Mark Kermode, Observer film critic 

Ida review – painful wartime truths revealed

A young nun unearths her family’s secret history in this bleak yet arresting Polish drama, writes Mark Kermode
  
  

Ida, other films
‘A world riddled with guilt’: Dawid Ogrodnik and Agata Trzebuchowska in Ida. Photograph: PR

Set in early 60s Poland, this brooding monochrome portrait of an innocent soul at large in a cold and unforgiving world centres upon 18-year-old Anna (screen newcomer Agata Trzebuchowska), a novitiate nun who is sent to spend time with her only living relative, Aunt Wanda (Agata Kulesza), prior to taking her holy vows. An abrasive presence with a desperation-tinged taste for alcohol and men, Wanda was once a Stalinist state prosecutor who admits to having blood on her hands, something she acknowledges with a mixture of pride and contempt. Significantly, Wanda is Jewish, a revelation that causes Anna (nee Ida) to embark upon an excavation of her own family history, revealing awful wartime truths, long buried, now painfully exhumed.

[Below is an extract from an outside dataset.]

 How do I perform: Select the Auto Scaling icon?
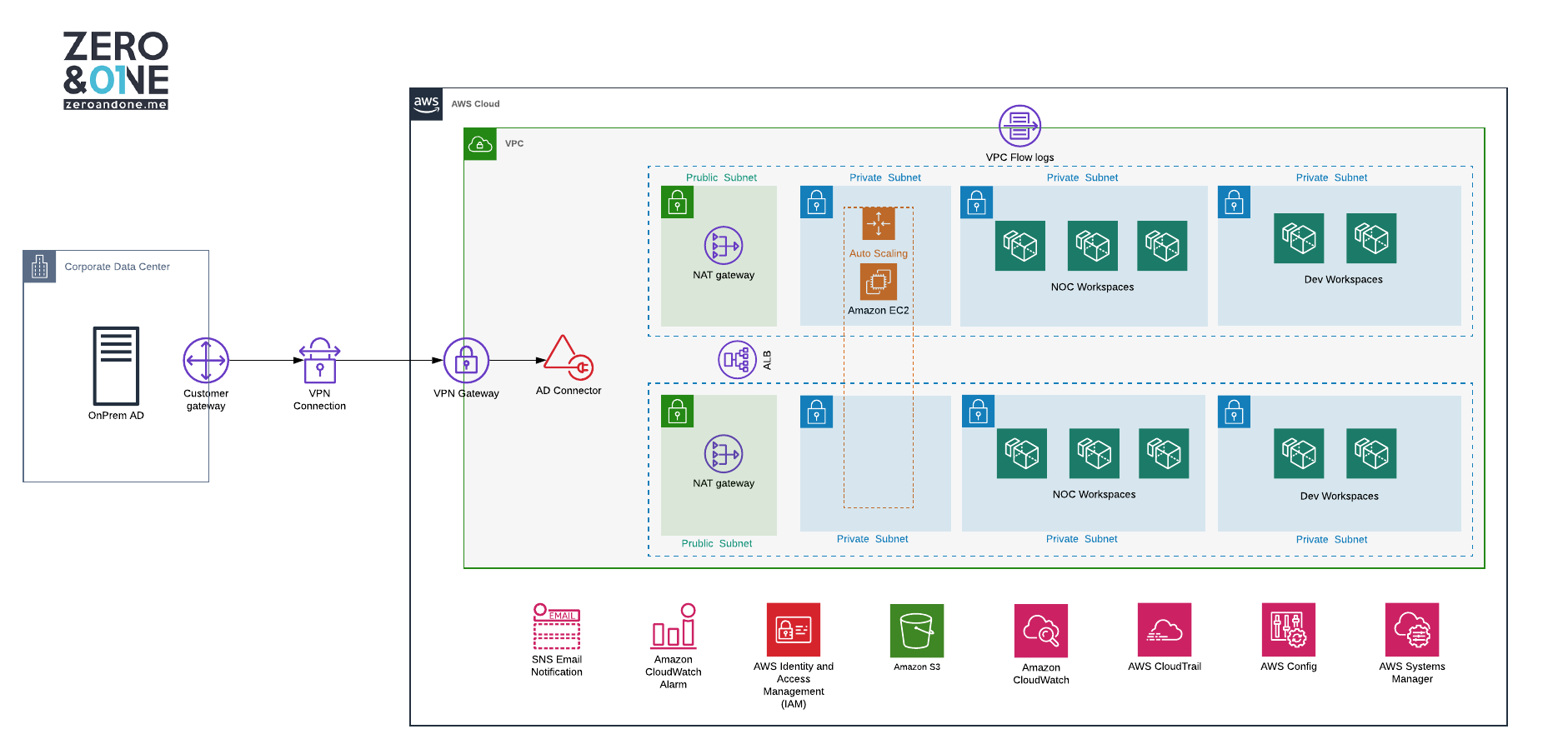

Described by director Pawel Pawlikowski, previously best known for My Summer of Love, as “a film about identity, family, faith, guilt, socialism and music”, Ida blends its personal and political meditations with clarity and grace. Largely consisting of compact scenes, many of which cut on a jarring musical juxtaposition, the film constantly places its characters at the bottom/in the corner of its archaic 4x3 frame, suggesting that they are but bit-part players in a much larger drama, their faces struggling to be seen in the landscape of the larger picture.

Certainly, there’s a story here that goes far beyond the individual; an account of an appalling historic tragedy of which we were graphically reminded last week by the soul-shaking Night Will Fall. This is a world riddled with guilt; cruel and unrelenting. Yet as Anna/Ida increasingly comes to define her own destiny, so her place within the frame alters, Pawlikowski gradually allowing her to find her own space within his arresting vision, compassion cutting through the tragedy, sympathy and strength tempering the bleakness. For all its sombre subject matter, there is warmth here too; personal, musical, spiritual.